I've spent the last week building a client-side html page that allows the user to draw shapes, add labels and calculate areas. Ultimately, the system needs to be able to turn this work into a flat image that can be automatically added to a word document.
I've investigated various approaches to doing this and keep running into pitfalls. One approach was to send the html of the page server-side and then render and screenshot it using the Browser object from Windows Forms. Another (that I've yet to try) would involve doing something similar, but using PhantomJS server-side.
However, I've realised that the HTML that I'm getting from the page doesn't render what I'm expecting anyway, so I've taken one step forward and two back.

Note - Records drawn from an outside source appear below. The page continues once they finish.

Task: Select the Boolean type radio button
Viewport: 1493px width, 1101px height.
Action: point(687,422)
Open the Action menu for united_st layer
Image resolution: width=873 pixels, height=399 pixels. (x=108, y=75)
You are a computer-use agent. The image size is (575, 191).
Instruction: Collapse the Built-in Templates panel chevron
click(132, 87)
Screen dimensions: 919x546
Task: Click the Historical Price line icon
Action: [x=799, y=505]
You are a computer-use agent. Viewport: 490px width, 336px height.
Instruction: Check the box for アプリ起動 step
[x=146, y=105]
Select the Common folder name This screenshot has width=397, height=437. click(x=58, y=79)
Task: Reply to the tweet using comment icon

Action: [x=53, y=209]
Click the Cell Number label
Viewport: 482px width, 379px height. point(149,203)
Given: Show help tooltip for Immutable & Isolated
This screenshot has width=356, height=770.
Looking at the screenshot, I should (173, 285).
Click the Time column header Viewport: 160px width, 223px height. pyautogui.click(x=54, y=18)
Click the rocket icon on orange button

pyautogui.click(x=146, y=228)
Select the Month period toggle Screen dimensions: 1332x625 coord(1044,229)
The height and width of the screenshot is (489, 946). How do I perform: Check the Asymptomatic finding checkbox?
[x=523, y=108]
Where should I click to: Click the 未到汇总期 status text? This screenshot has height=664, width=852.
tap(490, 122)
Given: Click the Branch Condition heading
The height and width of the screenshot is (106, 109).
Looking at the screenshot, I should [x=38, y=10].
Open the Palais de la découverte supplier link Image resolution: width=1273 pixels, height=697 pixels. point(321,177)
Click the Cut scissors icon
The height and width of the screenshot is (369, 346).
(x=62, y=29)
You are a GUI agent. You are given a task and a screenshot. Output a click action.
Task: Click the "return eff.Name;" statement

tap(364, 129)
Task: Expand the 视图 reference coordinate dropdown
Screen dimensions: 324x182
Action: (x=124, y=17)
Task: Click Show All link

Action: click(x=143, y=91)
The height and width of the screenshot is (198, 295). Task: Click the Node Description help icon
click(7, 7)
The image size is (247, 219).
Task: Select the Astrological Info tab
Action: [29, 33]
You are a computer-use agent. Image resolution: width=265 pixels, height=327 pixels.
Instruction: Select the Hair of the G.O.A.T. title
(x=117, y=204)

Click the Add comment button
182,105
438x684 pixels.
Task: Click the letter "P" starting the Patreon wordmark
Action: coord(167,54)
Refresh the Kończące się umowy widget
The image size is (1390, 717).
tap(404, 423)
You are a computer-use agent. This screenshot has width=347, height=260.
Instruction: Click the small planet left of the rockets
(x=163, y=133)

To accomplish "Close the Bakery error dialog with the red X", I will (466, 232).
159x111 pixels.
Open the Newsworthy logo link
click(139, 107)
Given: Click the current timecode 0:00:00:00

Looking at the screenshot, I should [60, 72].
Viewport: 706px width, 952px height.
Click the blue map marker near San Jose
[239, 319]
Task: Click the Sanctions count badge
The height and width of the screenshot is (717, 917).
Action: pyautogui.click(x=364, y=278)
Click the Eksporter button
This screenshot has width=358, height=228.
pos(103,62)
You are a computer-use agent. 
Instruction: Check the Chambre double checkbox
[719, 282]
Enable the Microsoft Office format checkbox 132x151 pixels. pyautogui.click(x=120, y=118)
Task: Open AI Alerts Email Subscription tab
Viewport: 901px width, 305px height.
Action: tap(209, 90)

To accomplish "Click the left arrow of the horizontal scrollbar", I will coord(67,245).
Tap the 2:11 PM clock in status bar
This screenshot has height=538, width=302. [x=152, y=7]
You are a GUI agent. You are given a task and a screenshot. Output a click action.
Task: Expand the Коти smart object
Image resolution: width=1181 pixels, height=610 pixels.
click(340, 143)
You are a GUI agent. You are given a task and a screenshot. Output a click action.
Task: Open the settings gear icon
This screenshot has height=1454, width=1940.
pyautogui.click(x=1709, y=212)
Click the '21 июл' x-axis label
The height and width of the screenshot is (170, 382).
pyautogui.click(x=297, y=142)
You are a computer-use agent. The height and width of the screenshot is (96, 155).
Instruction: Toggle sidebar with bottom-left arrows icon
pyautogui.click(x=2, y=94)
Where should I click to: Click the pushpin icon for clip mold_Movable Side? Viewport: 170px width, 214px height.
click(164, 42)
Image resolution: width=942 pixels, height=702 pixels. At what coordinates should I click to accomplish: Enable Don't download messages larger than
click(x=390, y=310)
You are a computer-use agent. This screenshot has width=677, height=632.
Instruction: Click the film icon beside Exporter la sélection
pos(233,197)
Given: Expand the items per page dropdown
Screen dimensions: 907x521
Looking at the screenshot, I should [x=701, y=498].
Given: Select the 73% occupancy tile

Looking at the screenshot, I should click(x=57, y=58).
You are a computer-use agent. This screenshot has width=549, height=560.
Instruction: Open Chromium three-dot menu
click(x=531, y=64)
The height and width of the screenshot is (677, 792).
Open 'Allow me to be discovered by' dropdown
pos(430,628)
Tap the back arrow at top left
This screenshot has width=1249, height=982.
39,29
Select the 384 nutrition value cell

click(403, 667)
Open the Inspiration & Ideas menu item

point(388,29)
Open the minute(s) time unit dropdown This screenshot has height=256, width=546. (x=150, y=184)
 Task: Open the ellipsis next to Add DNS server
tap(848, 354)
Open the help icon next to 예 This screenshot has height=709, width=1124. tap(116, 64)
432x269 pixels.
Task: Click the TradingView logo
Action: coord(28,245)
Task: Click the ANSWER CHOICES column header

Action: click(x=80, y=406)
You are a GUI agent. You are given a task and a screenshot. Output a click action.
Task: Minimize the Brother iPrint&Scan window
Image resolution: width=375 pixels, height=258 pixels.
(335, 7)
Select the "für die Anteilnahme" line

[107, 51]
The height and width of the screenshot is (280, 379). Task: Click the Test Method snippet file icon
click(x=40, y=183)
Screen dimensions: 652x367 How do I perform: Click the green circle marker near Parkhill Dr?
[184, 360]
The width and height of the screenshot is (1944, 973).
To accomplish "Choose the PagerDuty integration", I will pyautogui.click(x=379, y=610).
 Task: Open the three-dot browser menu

As a quick test, I added this button click event to my page, which captures the page's HTML:
var html = document.documentElement.outerHTML;
var fso = new ActiveXObject("Scripting.FileSystemObject");
var s = fso.CreateTextFile("C:\\Test.html", true);
s.Write(html);
s.Close();
This is an example of the kind of content that the page contains (and that I need in the screenshot):
However, if I view Test.html in Internet Explorer, I get this:
.. and if I open it in Chrome I get this:
I imagine this is something to do with how gooogle maps works (where it dynamically loads and removes javascript data files to help render shapes). If I could just capture the HTML in its entirety, and working, then I'm hoping I'll be able to screenshot it server-side, but it's not looking hopeful.
Any ideas for reliably turning the page into a flat image?
P.S. I was looking into google's static maps API as well, but that doesn't support things like circles or custom overlays (as far as I can tell)!
EDIT: I've realised that the shapes are drawn into dynamic canvas objects the are tiled across the map, and these canvas elements do not come through with the page HTML (and even if they did, they don't seem to contain the shape data in the DOM).